* Work instructions *
The copy should begin at the line containing "The height and" and end with the last line below, every line exact and no picture included.

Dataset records
.....
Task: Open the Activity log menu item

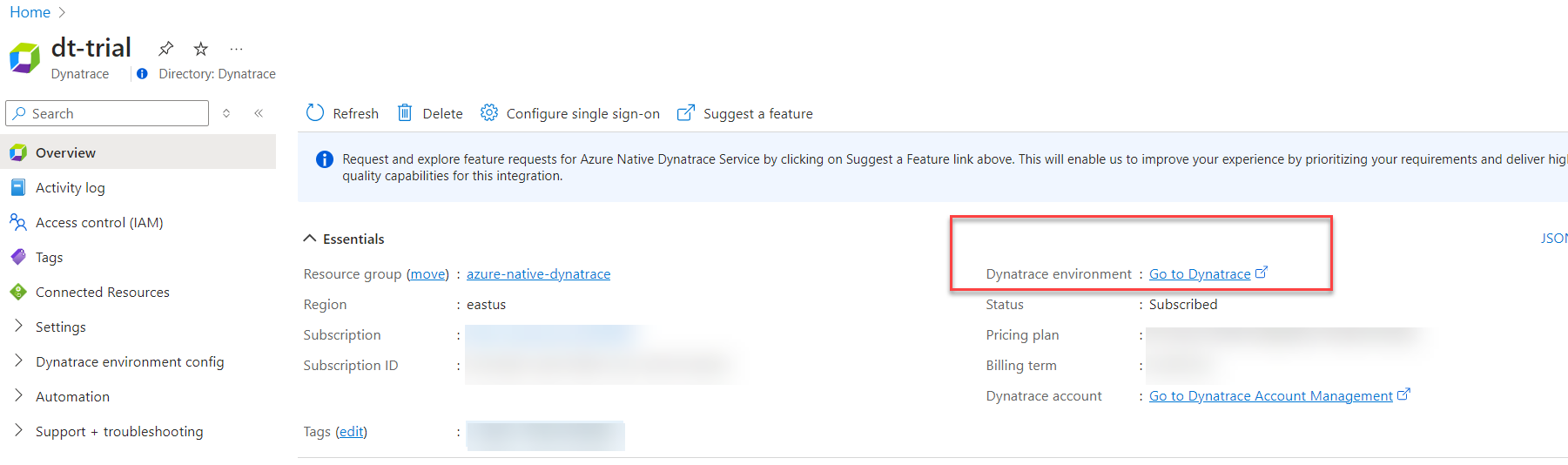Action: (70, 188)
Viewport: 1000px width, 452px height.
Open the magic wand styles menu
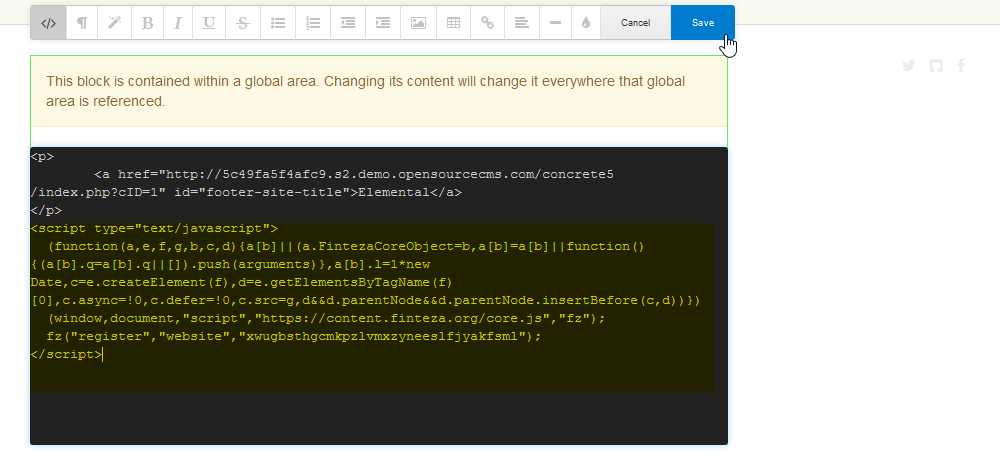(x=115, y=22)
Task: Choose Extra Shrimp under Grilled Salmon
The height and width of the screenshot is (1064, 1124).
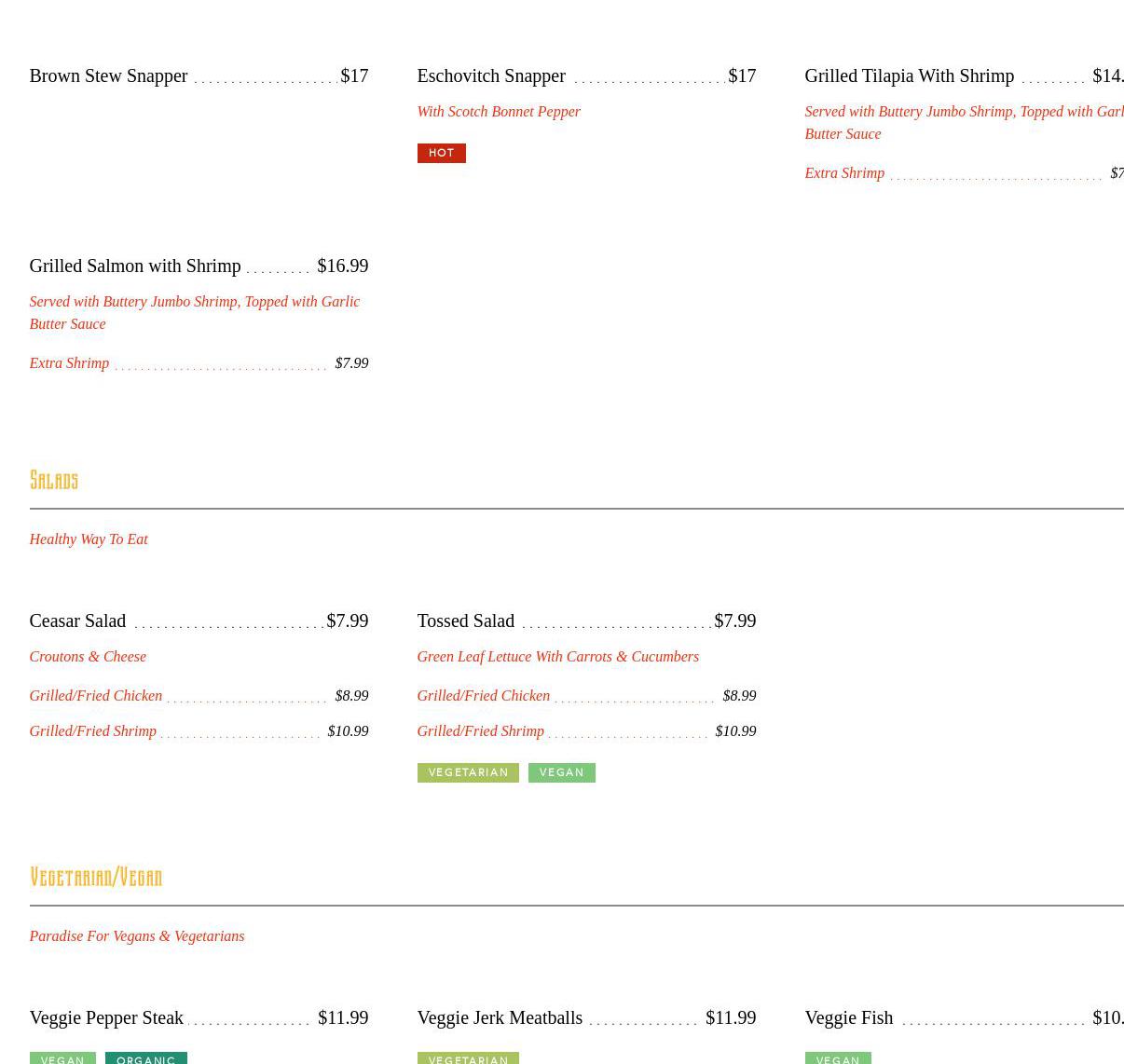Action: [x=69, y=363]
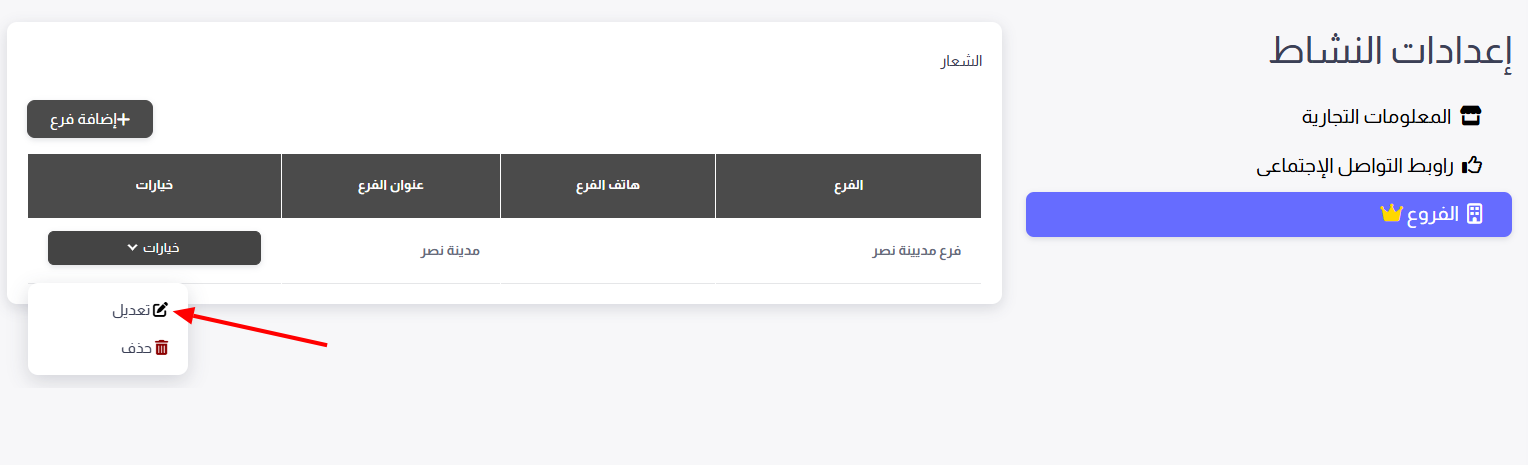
.....
* Answer section *
The height and width of the screenshot is (1064, 1124).
Action: [x=69, y=363]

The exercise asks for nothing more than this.